Running npm run start-dev will make great things happen!

If you want to run the server and/or webpack separately, you can also npm run start-server and npm run build-client.

From there, just follow your bliss.

Deployment

Ready to go world wide? Here's a guide to deployment! There are two supported ways to deploy in Boilermaker:

  • automatically, via continuous deployment with Travis.
  • "manually", from your local machine via the deploy script.

Either way, you'll need to set up your deployment server to start. The steps below are also covered in the CI/CD workshop.

Heroku

  1. Set up the Heroku command line tools
  2. heroku login
  3. Add a git remote for heroku:
  • If you are creating a new app...

    1. heroku create or heroku create your-app-name if you have a name in mind.
    2. heroku addons:create heroku-postgresql:hobby-dev to add ("provision") a postgres database to your heroku dyno
  • If you already have a Heroku app...

    1. heroku git:remote your-app-name You'll need to be a collaborator on the app.

Travis

NOTE that this step assumes that Travis-CI is already testing your code. Continuous Integration is not about testing per se – it's about continuously integrating your changes into the live application, instead of periodically releasing new versions. CI tools can not only test your code, but then automatically deploy your app. This is known as Continuous Deployment. Boilermaker comes with a .travis.yml configuration almost ready for continuous deployment; follow these steps to the job.

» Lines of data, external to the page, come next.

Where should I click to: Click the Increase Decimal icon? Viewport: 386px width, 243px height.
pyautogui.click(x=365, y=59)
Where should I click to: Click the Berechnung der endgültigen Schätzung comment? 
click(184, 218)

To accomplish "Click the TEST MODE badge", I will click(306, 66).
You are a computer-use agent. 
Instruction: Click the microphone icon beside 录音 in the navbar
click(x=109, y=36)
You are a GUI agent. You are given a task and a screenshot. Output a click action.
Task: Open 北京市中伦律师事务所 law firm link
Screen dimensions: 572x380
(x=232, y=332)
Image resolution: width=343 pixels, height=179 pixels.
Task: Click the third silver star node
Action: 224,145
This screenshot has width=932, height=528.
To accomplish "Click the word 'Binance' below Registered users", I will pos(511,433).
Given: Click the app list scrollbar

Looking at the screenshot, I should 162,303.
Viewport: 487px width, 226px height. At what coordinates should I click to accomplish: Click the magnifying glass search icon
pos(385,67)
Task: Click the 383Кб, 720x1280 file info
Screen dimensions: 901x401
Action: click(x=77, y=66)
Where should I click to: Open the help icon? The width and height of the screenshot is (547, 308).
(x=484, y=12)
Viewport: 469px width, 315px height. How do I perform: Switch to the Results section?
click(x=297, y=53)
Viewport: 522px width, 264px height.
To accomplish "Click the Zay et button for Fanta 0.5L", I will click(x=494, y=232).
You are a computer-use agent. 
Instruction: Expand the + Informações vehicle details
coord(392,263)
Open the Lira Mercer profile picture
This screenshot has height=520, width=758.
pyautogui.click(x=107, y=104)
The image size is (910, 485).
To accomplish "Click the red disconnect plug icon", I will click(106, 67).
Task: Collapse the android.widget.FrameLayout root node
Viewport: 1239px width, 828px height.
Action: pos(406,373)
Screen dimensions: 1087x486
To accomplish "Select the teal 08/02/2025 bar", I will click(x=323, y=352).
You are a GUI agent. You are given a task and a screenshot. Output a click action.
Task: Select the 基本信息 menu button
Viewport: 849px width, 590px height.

  1. Run the following commands to create a new branch:
git checkout master
git pull
git checkout -b f/travis-deploy
  1. Run the following script to finish configuring travis.yml : npm run heroku-token This will use your heroku CLI (that you configured previously, if not then see above) to generate an authentication token. It will then use openssl to encrypt this token using a public key that Travis has generated for you. It will then update your .travis.yml file with the encrypted value to be sent with the secure key under the api_key.
  2. Run the following commands to commit these changes
git add .travis.yml
git commit -m 'travis: activate deployment'
git push -u origin f/travis-deploy
  1. Make a Pull Request for the new branch, get it approved, and merge it into the master branch.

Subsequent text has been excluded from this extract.